[Pixel coordinate grounding data]
- - - - - - -
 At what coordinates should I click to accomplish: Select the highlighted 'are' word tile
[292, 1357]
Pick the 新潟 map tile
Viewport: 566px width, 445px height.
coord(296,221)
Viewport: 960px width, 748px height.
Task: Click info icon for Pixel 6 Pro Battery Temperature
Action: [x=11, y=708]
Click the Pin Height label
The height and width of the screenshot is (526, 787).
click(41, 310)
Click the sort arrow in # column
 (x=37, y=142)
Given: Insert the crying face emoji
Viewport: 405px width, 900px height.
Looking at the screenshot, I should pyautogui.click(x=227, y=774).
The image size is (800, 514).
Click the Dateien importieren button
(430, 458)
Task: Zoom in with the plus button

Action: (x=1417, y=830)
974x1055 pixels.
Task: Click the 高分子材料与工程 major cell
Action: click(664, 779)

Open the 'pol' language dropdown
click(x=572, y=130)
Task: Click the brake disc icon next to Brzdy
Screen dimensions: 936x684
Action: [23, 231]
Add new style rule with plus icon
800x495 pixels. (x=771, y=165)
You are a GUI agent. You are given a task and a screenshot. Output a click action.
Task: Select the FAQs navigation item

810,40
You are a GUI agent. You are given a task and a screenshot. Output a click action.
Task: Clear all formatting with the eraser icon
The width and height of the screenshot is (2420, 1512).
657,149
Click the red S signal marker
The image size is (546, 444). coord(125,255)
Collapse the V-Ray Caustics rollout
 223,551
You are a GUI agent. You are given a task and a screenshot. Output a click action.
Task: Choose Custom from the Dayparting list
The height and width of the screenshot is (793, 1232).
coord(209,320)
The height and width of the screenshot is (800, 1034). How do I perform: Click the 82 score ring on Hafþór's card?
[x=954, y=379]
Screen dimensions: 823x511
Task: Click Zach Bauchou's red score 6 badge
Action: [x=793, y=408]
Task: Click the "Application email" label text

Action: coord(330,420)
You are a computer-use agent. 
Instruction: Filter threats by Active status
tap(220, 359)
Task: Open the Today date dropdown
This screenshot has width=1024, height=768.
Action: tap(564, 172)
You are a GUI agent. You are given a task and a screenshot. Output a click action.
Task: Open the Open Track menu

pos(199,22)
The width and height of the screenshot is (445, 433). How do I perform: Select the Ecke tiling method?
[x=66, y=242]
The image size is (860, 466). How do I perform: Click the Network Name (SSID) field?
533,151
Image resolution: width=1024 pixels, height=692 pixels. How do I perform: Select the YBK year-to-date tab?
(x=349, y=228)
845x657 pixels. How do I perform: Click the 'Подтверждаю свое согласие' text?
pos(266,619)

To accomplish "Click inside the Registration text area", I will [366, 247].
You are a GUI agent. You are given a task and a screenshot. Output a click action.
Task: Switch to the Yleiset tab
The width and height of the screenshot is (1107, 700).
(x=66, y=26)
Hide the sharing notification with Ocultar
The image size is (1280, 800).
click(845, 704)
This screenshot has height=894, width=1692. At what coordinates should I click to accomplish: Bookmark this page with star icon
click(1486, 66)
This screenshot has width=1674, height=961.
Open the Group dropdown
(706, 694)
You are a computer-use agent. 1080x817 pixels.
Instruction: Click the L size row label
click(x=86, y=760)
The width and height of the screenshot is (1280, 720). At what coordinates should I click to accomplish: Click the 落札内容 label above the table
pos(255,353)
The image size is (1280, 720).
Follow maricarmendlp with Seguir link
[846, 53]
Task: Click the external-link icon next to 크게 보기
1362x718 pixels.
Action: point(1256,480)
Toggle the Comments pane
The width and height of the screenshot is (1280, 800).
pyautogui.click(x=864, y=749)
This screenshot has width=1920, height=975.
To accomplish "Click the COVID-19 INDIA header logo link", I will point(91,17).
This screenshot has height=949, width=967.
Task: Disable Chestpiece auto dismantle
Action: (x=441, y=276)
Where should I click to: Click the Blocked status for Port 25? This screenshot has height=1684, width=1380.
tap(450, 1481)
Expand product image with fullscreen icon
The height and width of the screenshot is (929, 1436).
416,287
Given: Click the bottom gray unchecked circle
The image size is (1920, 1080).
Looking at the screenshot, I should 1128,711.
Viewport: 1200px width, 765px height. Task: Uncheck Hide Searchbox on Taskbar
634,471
- - - - - - -
Beginning at the line that holds "The width and height of the screenshot is (1280, 800).", reproduce the lines exactly up to and including the final line of the entries.

The width and height of the screenshot is (1280, 800).
pyautogui.click(x=864, y=749)
This screenshot has width=1920, height=975.
To accomplish "Click the COVID-19 INDIA header logo link", I will point(91,17).
This screenshot has height=949, width=967.
Task: Disable Chestpiece auto dismantle
Action: (x=441, y=276)
Where should I click to: Click the Blocked status for Port 25? This screenshot has height=1684, width=1380.
tap(450, 1481)
Expand product image with fullscreen icon
The height and width of the screenshot is (929, 1436).
416,287
Given: Click the bottom gray unchecked circle
The image size is (1920, 1080).
Looking at the screenshot, I should 1128,711.
Viewport: 1200px width, 765px height. Task: Uncheck Hide Searchbox on Taskbar
634,471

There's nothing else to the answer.